IL A ÉTÉ TIRÉ DE CET OUVRAGE
25 exemplaires sur papier du Japon et 25 exemplaires sur Chine
Tous ces exemplaires sont numérotés
et parafés par l'éditeur.
A MON PÈRE
Que de raisons, mon père, pour Vous dédier ce livre qui Vous rappellera tant de choses dont Vous avez gardé la religion dans Votre cœur! Vous en avez connu l'un des héros, et probablement Vous eussiez partagé son héroïsme et celui de ses onze Compagnons d'armes, si Vous aviez eu sur la tête quelques années de plus au moment où l'action de ce drame de guerre civile s'accomplissait! Mais, alors, Vous n'étiez qu'un enfant,—l'enfant dont le charmant portrait orne encore la chambre bleue de ma grand'mère, et qu'elle nous montrait, à mes frères et à moi, dans notre enfance, du doigt levé de sa belle main, quand elle nous engageait à Vous ressembler.

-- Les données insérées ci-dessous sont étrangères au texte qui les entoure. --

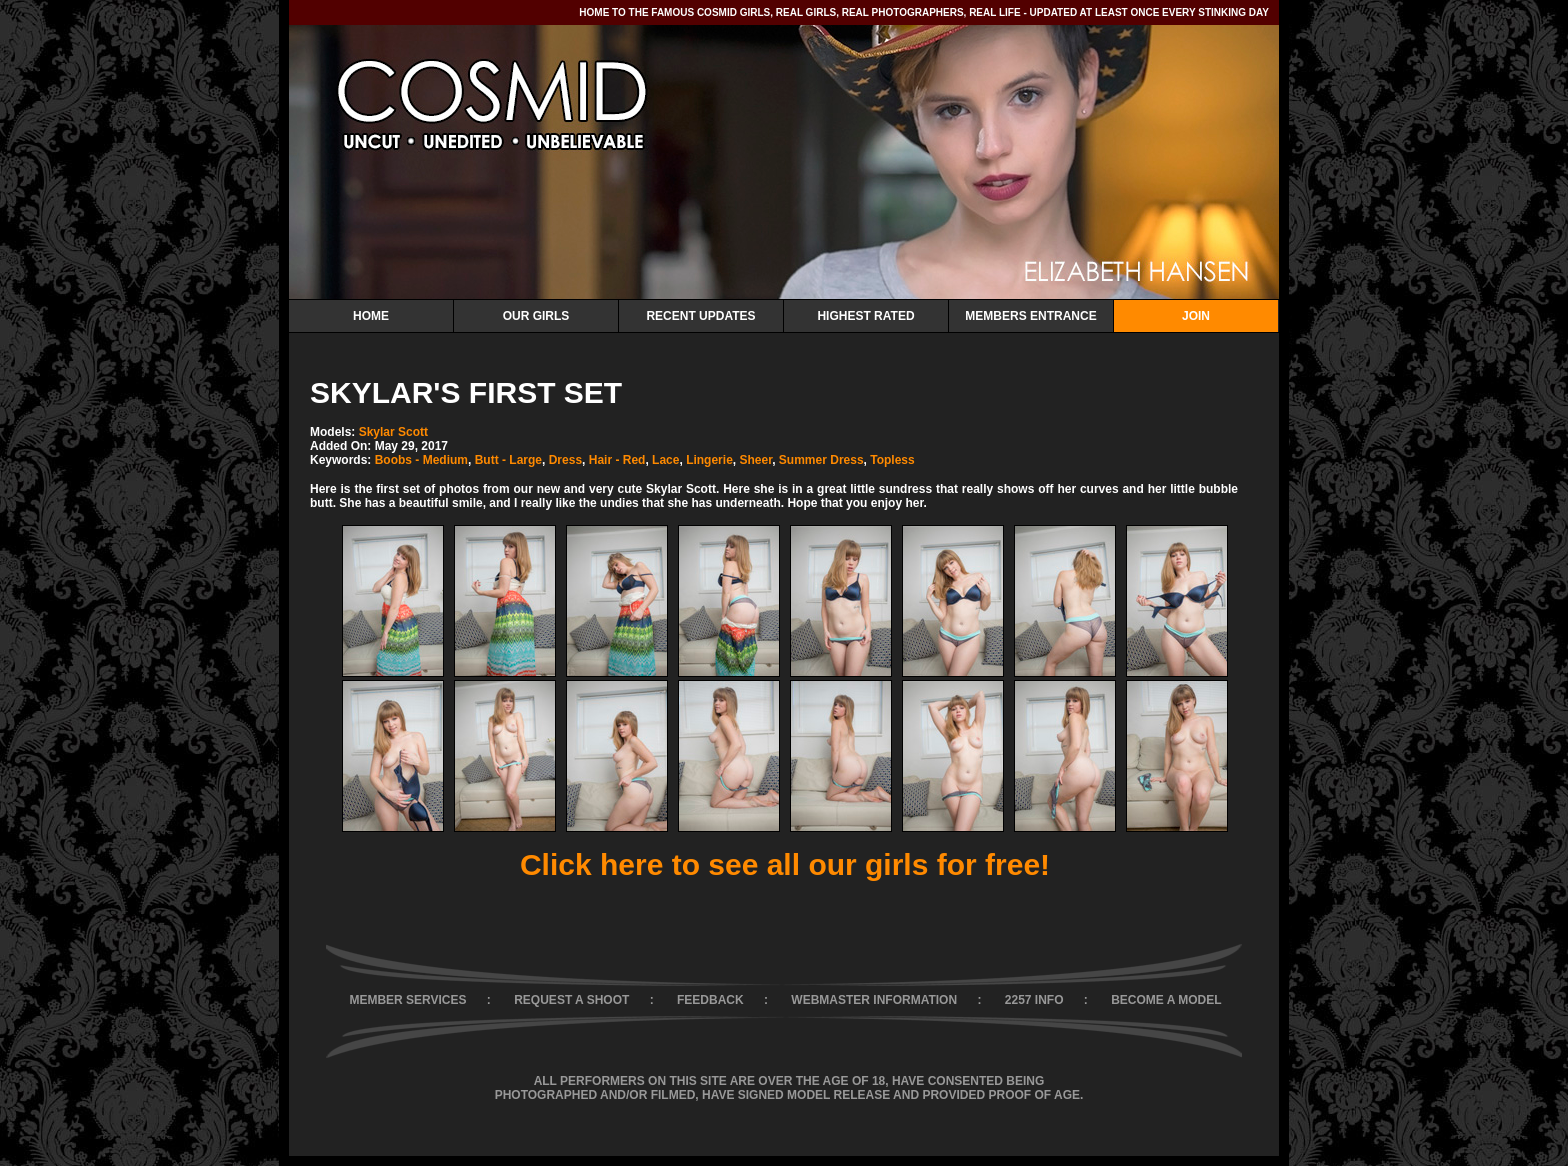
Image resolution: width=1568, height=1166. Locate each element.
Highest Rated (865, 316)
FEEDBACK (710, 1000)
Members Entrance (1030, 316)
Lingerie (709, 460)
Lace (665, 460)
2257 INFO (1034, 1000)
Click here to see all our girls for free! (785, 864)
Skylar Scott (393, 432)
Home (371, 316)
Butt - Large (508, 460)
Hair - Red (617, 460)
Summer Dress (821, 460)
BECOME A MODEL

Ah! certainement, c'est ce que j'aurais fait de mieux, mon père. Vous avez passé Votre noble vie comme le Pater familias antique, maître chez Vous, dans un loisir plein de dignité, fidèle à des opinions qui ne triomphaient pas, le chien du fusil abattu sur le bassinet, parce que la guerre des Chouans s'était éteinte dans la splendeur militaire de l'Empire et sous la gloire de Napoléon. Je n'ai pas eu cette calme et forte destinée. Au lieu de rester, ainsi que Vous, planté et solide comme un chêne dans la terre natale, je m'en suis allé au loin, tête inquiète, courant follement après ce vent dont parle l'Écriture, et qui passe, hélas! à travers les doigts de la main de l'homme, également partout! Et c'est de loin encore que je Vous envoie ce livre qui Vous rappellera, quand Vous le lirez, des contemporains et des compatriotes infortunés auxquels le Roman, par ma main, restitue aujourd'hui leur page d'histoire.

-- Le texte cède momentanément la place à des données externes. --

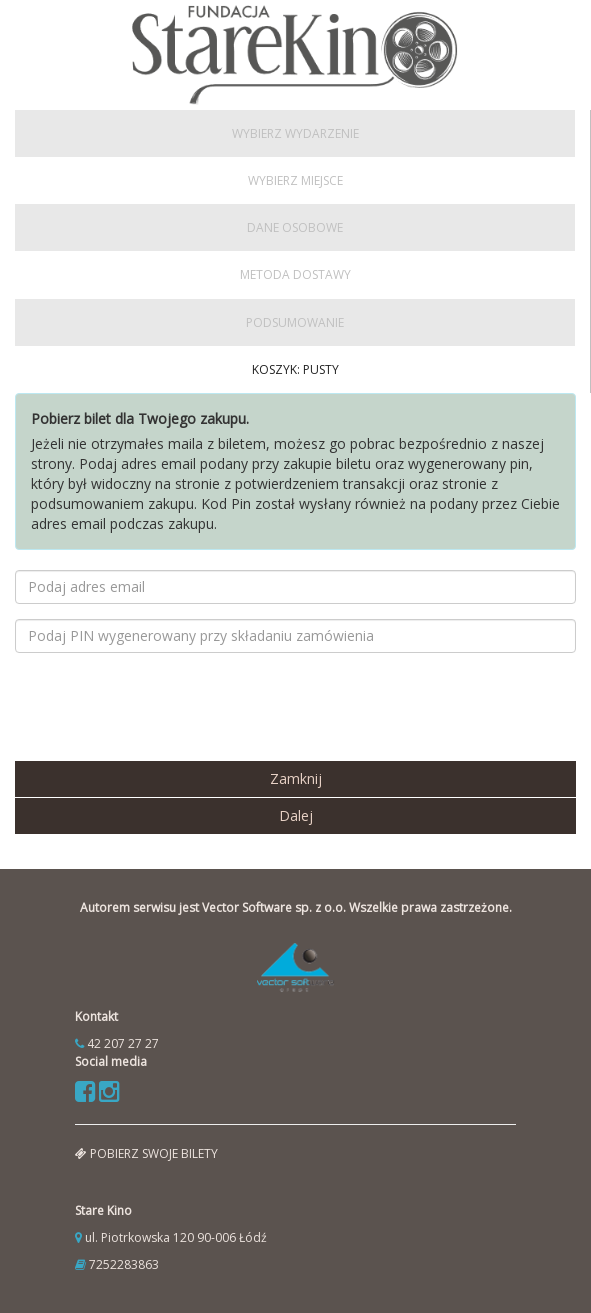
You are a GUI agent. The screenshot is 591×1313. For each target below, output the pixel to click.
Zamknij (296, 778)
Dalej (296, 815)
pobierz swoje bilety (146, 1153)
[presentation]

Votre respectueux et affectionné fils,
Jules Barbey d'Aurevilly.
Ce 21 novembre 1863.
Le Chevalier Des Touches
Nous n'irons plus au bois,
Les lauriers sont coupés!
(Vieille chanson.)
I
TROIS SIÈCLES DANS UN PETIT COIN
C'était vers les dernières années de la Restauration. La demie de huit heures, comme on dit dans l'Ouest, venait de sonner au clocher, pointu comme une aiguille et vitré comme une lanterne, de l'aristocratique petite ville de Valognes.
Le bruit de deux sabots traînants, que la terreur ou le mauvais temps semblaient hâter dans leur marche mal assurée, troublait seul le silence de la place des Capucins, déserte et morne alors comme la lande du Gibet elle-même. Tous ceux qui connaissent le pays, n'ignorent pas que la lande du Gibet, ainsi appelée parce qu'on y pendait autrefois, est un terrain qui fut longtemps abandonné, à droite de la route qui va de Valognes à Saint-Sauveur-le-Vicomte, et qu'une superstition traditionnelle le faisait éviter au voyageur... Quoique en aucun pays, du reste, huit heures et demie ne soient une heure indue et tardive, la pluie, qui était tombée, ce jour-là, sans interruption, la nuit,—on était en décembre,—et aussi les mœurs de cette petite ville, aisée, indolente et bien close, expliquaient la solitude de la place des Capucins et pouvaient justifier l'étonnement du bourgeois rentré, qui peut-être, accoté sous ses contrevents strictement fermés, entendait de loin ces deux sabots, grinçants et haletants sur le pavé humide, et au son desquels un autre bruit vint impétueusement se mêler.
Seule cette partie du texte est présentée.